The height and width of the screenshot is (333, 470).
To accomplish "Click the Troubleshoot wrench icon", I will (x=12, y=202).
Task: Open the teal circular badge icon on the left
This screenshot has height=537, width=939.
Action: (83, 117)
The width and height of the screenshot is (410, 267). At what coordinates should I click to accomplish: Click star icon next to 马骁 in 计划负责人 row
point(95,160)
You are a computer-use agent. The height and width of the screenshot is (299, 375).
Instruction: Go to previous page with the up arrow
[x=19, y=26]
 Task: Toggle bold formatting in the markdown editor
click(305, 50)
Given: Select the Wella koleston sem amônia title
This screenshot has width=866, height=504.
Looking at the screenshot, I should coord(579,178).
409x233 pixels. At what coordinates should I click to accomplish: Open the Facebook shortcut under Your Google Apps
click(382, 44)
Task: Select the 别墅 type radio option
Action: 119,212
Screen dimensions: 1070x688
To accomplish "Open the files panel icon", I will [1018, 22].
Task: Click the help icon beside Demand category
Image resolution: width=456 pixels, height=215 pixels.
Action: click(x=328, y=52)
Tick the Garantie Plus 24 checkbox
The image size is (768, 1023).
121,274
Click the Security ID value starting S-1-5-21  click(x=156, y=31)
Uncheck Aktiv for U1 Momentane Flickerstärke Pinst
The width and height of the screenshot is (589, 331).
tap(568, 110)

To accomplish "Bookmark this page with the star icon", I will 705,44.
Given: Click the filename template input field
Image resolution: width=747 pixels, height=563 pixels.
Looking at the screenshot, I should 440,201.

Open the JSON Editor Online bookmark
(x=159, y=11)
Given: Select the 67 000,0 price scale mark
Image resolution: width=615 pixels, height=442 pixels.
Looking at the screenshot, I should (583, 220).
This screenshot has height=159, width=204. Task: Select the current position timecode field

+ + + +

* **ABOUT THIS EXERCISE**
Everything in the material should be repeated exactly as written.

* **WRITTEN ANSWER**
The height and width of the screenshot is (333, 470).
To accomplish "Click the Troubleshoot wrench icon", I will (x=12, y=202).
Task: Open the teal circular badge icon on the left
This screenshot has height=537, width=939.
Action: (83, 117)
The width and height of the screenshot is (410, 267). At what coordinates should I click to accomplish: Click star icon next to 马骁 in 计划负责人 row
point(95,160)
You are a computer-use agent. The height and width of the screenshot is (299, 375).
Instruction: Go to previous page with the up arrow
[x=19, y=26]
 Task: Toggle bold formatting in the markdown editor
click(305, 50)
Given: Select the Wella koleston sem amônia title
This screenshot has width=866, height=504.
Looking at the screenshot, I should coord(579,178).
409x233 pixels. At what coordinates should I click to accomplish: Open the Facebook shortcut under Your Google Apps
click(382, 44)
Task: Select the 别墅 type radio option
Action: 119,212
Screen dimensions: 1070x688
To accomplish "Open the files panel icon", I will [1018, 22].
Task: Click the help icon beside Demand category
Image resolution: width=456 pixels, height=215 pixels.
Action: click(x=328, y=52)
Tick the Garantie Plus 24 checkbox
The image size is (768, 1023).
121,274
Click the Security ID value starting S-1-5-21  click(x=156, y=31)
Uncheck Aktiv for U1 Momentane Flickerstärke Pinst
The width and height of the screenshot is (589, 331).
tap(568, 110)

To accomplish "Bookmark this page with the star icon", I will 705,44.
Given: Click the filename template input field
Image resolution: width=747 pixels, height=563 pixels.
Looking at the screenshot, I should 440,201.

Open the JSON Editor Online bookmark
(x=159, y=11)
Given: Select the 67 000,0 price scale mark
Image resolution: width=615 pixels, height=442 pixels.
Looking at the screenshot, I should (583, 220).
This screenshot has height=159, width=204. Task: Select the current position timecode field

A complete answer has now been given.